── GIVEN DATA

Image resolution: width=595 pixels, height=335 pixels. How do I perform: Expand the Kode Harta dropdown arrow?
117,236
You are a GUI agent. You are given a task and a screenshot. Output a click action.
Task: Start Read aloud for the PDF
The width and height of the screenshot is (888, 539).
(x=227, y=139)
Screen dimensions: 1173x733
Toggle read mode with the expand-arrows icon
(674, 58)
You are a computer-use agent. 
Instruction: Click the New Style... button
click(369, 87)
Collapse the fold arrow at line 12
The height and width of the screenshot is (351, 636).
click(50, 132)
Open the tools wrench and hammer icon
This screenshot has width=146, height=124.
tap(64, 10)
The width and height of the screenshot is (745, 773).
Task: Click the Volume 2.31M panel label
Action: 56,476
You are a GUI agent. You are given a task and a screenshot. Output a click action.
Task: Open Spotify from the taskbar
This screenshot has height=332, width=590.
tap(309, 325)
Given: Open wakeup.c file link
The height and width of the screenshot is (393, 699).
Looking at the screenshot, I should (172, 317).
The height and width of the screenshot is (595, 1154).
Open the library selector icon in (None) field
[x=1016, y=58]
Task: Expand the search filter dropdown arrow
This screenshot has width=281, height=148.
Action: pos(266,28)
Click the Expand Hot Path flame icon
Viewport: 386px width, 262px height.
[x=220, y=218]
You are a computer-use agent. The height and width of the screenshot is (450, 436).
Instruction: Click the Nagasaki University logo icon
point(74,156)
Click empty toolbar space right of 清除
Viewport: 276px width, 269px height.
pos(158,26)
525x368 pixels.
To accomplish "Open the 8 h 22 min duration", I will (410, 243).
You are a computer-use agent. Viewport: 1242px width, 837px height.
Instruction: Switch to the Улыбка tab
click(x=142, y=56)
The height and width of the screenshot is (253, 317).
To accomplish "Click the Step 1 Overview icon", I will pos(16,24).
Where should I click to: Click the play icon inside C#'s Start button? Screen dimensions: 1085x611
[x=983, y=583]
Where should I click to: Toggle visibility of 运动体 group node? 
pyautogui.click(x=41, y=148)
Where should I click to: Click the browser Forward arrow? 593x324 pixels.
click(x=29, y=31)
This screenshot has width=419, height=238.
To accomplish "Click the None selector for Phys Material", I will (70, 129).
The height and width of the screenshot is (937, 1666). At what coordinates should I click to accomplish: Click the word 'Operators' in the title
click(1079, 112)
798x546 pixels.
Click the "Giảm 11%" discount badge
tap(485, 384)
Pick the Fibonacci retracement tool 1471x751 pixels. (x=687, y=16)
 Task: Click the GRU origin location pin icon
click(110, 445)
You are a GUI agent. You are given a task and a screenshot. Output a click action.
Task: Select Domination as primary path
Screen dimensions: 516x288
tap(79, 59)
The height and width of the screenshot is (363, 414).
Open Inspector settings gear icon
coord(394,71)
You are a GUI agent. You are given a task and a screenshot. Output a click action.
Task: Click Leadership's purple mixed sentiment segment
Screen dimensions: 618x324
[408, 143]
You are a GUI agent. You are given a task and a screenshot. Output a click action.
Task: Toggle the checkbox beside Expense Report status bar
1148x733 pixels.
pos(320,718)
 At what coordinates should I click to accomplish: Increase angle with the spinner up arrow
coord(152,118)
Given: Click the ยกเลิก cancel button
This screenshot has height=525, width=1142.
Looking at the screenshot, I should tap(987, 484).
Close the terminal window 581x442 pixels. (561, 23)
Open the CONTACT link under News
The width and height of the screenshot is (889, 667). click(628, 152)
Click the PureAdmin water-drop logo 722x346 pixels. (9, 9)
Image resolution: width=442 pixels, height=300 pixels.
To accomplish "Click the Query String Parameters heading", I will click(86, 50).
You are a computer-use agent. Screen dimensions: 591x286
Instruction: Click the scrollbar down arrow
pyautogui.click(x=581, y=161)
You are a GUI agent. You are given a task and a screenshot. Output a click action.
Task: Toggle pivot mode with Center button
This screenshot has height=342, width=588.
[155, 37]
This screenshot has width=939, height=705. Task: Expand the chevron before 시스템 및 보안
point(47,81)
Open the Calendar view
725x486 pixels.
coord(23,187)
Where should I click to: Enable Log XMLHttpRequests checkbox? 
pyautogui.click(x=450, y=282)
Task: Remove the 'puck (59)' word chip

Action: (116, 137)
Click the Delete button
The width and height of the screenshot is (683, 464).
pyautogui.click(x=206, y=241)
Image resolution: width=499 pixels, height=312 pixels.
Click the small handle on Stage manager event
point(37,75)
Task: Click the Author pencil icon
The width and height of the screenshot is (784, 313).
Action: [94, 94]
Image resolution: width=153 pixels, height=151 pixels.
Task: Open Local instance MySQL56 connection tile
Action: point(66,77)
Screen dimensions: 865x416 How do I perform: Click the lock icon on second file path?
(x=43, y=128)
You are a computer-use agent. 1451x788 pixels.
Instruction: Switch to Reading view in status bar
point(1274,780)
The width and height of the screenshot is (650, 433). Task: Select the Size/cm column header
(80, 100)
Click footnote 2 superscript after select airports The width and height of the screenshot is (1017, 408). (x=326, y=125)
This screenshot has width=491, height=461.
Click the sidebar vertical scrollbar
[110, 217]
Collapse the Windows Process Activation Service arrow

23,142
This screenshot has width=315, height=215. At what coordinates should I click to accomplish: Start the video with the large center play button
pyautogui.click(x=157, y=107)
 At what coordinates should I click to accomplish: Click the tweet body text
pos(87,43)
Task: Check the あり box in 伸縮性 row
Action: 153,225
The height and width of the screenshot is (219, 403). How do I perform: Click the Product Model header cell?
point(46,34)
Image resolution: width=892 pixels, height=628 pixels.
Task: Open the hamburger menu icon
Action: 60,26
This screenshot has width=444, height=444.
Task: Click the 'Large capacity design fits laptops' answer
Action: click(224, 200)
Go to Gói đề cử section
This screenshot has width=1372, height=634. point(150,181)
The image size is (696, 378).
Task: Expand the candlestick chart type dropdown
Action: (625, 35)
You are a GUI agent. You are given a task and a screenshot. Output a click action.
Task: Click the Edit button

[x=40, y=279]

────

_TASK TO CARRY OUT:_ Reproduce only those lines of the entries above that run from the line with "The width and height of the screenshot is (683, 464)." to the final line.

_ANSWER BOX:_
The width and height of the screenshot is (683, 464).
pyautogui.click(x=206, y=241)
Image resolution: width=499 pixels, height=312 pixels.
Click the small handle on Stage manager event
point(37,75)
Task: Click the Author pencil icon
The width and height of the screenshot is (784, 313).
Action: [94, 94]
Image resolution: width=153 pixels, height=151 pixels.
Task: Open Local instance MySQL56 connection tile
Action: point(66,77)
Screen dimensions: 865x416 How do I perform: Click the lock icon on second file path?
(x=43, y=128)
You are a computer-use agent. 1451x788 pixels.
Instruction: Switch to Reading view in status bar
point(1274,780)
The width and height of the screenshot is (650, 433). Task: Select the Size/cm column header
(80, 100)
Click footnote 2 superscript after select airports The width and height of the screenshot is (1017, 408). (x=326, y=125)
This screenshot has width=491, height=461.
Click the sidebar vertical scrollbar
[110, 217]
Collapse the Windows Process Activation Service arrow

23,142
This screenshot has width=315, height=215. At what coordinates should I click to accomplish: Start the video with the large center play button
pyautogui.click(x=157, y=107)
 At what coordinates should I click to accomplish: Click the tweet body text
pos(87,43)
Task: Check the あり box in 伸縮性 row
Action: 153,225
The height and width of the screenshot is (219, 403). How do I perform: Click the Product Model header cell?
point(46,34)
Image resolution: width=892 pixels, height=628 pixels.
Task: Open the hamburger menu icon
Action: 60,26
This screenshot has width=444, height=444.
Task: Click the 'Large capacity design fits laptops' answer
Action: click(224, 200)
Go to Gói đề cử section
This screenshot has width=1372, height=634. point(150,181)
The image size is (696, 378).
Task: Expand the candlestick chart type dropdown
Action: (625, 35)
You are a GUI agent. You are given a task and a screenshot. Output a click action.
Task: Click the Edit button

[x=40, y=279]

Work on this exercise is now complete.